→ PROBLEM TO WORK ON: Copy the data below word for word, starting at the line containing "You are a computer-use agent. This" and ending at the line containing "Action: coord(321,310)".

→ INPUT:
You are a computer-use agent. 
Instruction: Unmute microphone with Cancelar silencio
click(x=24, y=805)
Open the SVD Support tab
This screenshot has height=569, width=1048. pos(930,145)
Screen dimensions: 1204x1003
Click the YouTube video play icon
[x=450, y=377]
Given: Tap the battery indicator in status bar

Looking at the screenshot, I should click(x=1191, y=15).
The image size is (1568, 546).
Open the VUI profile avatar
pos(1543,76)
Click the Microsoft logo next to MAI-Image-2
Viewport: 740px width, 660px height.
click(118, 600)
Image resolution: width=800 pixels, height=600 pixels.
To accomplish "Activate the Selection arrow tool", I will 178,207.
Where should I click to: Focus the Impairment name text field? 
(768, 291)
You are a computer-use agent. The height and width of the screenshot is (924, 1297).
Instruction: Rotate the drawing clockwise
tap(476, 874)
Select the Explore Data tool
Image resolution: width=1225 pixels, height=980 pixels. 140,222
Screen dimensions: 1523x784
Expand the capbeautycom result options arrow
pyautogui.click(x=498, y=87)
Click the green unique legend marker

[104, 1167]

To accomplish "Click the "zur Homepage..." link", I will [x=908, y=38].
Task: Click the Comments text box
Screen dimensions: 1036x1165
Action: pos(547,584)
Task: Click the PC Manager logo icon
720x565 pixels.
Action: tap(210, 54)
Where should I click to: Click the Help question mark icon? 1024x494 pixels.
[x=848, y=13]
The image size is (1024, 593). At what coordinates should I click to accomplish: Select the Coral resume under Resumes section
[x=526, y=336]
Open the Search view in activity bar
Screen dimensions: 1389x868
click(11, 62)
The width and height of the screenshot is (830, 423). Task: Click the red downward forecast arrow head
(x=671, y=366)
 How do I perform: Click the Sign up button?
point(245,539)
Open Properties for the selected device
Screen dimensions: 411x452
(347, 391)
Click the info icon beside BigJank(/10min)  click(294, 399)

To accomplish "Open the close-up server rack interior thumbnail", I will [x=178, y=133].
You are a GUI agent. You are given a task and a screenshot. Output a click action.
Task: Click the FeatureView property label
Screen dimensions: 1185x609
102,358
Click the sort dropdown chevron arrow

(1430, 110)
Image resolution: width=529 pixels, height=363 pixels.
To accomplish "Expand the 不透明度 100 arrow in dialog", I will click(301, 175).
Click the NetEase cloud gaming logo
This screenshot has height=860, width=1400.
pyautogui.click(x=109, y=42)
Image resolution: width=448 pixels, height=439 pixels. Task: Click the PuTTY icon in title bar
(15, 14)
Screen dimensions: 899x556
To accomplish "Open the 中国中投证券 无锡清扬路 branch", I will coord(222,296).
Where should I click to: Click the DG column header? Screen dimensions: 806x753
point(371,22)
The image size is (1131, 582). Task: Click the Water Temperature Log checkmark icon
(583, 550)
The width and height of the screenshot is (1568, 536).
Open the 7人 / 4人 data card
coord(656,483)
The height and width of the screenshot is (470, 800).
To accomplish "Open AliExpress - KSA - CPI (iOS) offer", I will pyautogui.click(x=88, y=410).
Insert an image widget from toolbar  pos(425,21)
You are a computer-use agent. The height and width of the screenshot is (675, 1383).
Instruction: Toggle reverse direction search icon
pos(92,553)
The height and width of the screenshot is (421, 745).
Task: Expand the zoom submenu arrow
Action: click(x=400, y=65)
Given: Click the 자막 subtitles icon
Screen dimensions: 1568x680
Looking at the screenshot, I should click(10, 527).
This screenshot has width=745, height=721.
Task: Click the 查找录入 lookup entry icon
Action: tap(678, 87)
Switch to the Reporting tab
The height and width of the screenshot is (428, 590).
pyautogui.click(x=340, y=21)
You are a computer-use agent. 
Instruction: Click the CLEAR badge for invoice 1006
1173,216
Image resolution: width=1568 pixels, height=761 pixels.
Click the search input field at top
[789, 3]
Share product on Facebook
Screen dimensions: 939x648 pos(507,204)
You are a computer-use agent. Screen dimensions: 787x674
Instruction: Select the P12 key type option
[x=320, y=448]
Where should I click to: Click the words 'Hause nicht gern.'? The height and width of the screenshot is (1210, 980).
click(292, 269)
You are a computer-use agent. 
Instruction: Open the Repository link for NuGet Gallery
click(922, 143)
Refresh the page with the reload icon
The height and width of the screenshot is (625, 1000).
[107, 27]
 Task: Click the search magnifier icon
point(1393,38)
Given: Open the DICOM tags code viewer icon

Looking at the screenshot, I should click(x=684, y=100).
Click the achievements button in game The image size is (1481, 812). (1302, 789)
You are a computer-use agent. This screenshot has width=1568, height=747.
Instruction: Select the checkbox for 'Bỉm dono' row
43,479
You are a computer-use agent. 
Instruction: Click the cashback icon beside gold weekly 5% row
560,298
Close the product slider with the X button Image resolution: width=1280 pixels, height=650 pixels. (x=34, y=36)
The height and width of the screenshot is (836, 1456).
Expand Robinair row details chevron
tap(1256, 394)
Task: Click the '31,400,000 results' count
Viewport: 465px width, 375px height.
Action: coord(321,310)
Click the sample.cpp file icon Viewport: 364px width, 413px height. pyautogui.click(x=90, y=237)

→ THE OUTPUT:
You are a computer-use agent. This screenshot has width=1568, height=747.
Instruction: Select the checkbox for 'Bỉm dono' row
43,479
You are a computer-use agent. 
Instruction: Click the cashback icon beside gold weekly 5% row
560,298
Close the product slider with the X button Image resolution: width=1280 pixels, height=650 pixels. (x=34, y=36)
The height and width of the screenshot is (836, 1456).
Expand Robinair row details chevron
tap(1256, 394)
Task: Click the '31,400,000 results' count
Viewport: 465px width, 375px height.
Action: coord(321,310)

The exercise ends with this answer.